By MICHAEL FALCONE ( @michaelpfalcone )


  • AFFLECK, ROGEN ON THE HILL: There will be some major star power on Capitol Hill today when two celebrities go before senators to testify on two causes close to their hearts, ABC's ARLETTE SAENZ reports. Actor, director, and Oscar winning screenwriter Ben Affleck will testify Wednesday afternoon before the Senate Foreign Relations Committee on the prospects of peace in the Congo. Affleck's expertise on the issue comes from his work as the founder of the Eastern Congo Initiative. At the same time, Seth Rogen, comedic star of "Knocked Up" and "Pineapple Express" will testify at a separate hearing on the rising cost of Alzheimer's. Rogen's mother-in-law was diagnosed with the disease at the early age of 55.
  • TODAY AT THE WHITE HOUSE: President Obama's "Year of Action" continues today with a trip to St. Paul, Minnesota, to highlight transportation and infrastructure, ABC's MARY BRUCE notes. This afternoon the president tours the Metro Transit Light Rail Operations and Maintenance Facility. Afterwards, he delivers on remarks at the Union Depot announcing a new grant competition to finance infrastructure project and encourage investments to create jobs. Also today, Vice President Joe Biden meets with college presidents and university officials as part of the White House Task Force to Protect Students from Sexual Assault.

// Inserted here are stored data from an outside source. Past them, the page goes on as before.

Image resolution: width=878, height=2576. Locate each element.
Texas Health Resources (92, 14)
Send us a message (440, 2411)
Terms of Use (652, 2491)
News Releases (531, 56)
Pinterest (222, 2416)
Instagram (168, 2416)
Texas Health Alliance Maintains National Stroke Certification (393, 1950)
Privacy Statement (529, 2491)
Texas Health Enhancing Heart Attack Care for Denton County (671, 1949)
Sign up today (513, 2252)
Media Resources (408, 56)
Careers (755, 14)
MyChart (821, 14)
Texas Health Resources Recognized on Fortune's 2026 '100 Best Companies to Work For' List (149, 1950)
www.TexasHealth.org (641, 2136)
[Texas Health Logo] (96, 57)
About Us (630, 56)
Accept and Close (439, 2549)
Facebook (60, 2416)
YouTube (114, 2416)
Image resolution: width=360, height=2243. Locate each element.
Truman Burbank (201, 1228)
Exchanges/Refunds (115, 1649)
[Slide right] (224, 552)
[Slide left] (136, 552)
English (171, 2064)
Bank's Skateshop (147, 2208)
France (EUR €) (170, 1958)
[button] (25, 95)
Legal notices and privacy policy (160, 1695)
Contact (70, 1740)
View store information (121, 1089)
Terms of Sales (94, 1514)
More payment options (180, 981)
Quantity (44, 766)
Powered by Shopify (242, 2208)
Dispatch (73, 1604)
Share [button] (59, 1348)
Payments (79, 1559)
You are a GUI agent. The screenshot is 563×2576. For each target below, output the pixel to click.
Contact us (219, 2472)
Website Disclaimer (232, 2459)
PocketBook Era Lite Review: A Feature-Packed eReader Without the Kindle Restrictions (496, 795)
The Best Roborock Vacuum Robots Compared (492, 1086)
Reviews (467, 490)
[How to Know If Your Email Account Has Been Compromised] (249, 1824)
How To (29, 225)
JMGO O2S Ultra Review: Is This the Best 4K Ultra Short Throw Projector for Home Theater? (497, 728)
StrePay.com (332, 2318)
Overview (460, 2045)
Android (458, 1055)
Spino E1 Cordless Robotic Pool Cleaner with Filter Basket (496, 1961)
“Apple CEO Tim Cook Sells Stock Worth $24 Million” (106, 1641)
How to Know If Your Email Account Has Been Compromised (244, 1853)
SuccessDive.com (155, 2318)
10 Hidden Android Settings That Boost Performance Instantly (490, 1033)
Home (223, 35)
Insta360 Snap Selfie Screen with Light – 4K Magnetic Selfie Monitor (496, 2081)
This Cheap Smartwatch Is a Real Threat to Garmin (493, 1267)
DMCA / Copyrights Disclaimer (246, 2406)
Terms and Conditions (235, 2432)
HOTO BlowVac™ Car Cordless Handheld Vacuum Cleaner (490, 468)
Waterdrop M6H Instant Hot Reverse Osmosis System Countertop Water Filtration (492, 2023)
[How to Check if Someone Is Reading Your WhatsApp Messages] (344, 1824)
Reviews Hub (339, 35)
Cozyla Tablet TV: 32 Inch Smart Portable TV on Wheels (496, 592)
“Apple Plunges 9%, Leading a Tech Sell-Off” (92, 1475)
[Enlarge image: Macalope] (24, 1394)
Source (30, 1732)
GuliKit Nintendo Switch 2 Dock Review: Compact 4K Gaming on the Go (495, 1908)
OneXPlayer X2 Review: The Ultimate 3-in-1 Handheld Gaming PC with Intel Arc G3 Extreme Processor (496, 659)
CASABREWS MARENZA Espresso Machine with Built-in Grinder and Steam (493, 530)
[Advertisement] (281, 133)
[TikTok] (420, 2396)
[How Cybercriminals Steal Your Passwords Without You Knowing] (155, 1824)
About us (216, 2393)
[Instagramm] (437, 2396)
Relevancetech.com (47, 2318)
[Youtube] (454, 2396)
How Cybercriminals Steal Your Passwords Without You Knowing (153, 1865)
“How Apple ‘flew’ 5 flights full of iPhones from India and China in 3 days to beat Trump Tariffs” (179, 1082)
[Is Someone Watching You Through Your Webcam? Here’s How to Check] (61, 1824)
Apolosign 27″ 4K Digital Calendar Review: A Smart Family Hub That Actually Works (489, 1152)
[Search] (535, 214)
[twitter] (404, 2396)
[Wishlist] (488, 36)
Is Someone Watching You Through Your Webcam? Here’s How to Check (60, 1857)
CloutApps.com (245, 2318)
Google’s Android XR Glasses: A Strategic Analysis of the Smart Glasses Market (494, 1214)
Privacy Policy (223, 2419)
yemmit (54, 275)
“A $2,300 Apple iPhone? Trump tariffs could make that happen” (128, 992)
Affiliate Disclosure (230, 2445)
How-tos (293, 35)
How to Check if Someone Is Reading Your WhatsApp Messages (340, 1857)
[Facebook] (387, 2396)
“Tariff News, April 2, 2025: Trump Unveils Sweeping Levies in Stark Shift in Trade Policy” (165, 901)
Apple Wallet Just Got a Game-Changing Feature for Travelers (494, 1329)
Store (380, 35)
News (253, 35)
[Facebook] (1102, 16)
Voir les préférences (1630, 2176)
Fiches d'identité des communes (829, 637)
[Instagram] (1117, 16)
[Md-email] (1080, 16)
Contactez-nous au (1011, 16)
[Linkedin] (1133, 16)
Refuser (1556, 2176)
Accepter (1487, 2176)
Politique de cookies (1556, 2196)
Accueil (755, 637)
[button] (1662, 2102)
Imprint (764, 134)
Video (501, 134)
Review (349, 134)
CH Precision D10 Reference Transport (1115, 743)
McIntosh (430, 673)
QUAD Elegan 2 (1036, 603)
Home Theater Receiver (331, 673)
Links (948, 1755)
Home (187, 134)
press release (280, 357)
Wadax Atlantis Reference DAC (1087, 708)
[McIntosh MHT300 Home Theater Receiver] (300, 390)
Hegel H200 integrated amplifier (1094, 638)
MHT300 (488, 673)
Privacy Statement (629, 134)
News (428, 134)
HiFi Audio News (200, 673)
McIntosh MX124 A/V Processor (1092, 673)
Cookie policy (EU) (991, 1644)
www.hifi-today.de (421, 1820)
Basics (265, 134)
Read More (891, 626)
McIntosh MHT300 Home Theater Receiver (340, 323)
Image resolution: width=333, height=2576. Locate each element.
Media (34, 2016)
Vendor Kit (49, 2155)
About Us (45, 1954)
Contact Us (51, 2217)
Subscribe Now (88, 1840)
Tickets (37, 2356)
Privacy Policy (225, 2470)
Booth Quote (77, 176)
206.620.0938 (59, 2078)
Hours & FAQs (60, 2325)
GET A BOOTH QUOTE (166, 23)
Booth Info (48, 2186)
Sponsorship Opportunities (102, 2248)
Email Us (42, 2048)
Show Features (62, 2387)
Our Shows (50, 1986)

ABC's RICK KLEIN: House Ways and Means Chairman Dave Camp is about to do a terrible, awful thing. His unpardonable sin? Offering up a sweeping tax reform proposal today. This, of course, has his colleagues very angry. There's no reason the chair of the House's tax-writing committee should file actual legislation to change a national tax code that just about everyone agrees is un-improvable. The fact is, Camp is doing his job - posing potential solutions even in a paralyzed political climate. The work that he and the former Senate Finance chairman, Max Baucus, did over the last several years once held the promise of breaking through the DC logjam. That moment appears to have passed, which is why Camp's GOP colleagues would prefer he stay quiet rather than upset allies and interest groups with a bill that would clear out loopholes and limit valued deductions. Camp may have his own selfish reasons for launching a proposal he knows won't fly. But before condemning him for his motives and potential for backlash, isn't it worth considering his ideas on their merits?

ABC's JEFF ZELENY: All eyes are on Arizona as Gov. Jan Brewer moves closer to deciding whether to sign or veto a measure allowing businesses to legally deny services to gay customers. The opposition from big-name Republicans is growing, with Mitt Romney being the latest to add his voice to a chorus of critics who believe the legislation is not only bad for business, but bad for the brand of the Republican Party. Many Republicans believe it's a distraction and wish the whole discussion would end - and end quickly. Top Arizona GOP observers believe Brewer will veto the bill, but does not want to do so hastily. If she doesn't, Arizona will become a new front in one of the last-remaining chapters of the old culture wars in America.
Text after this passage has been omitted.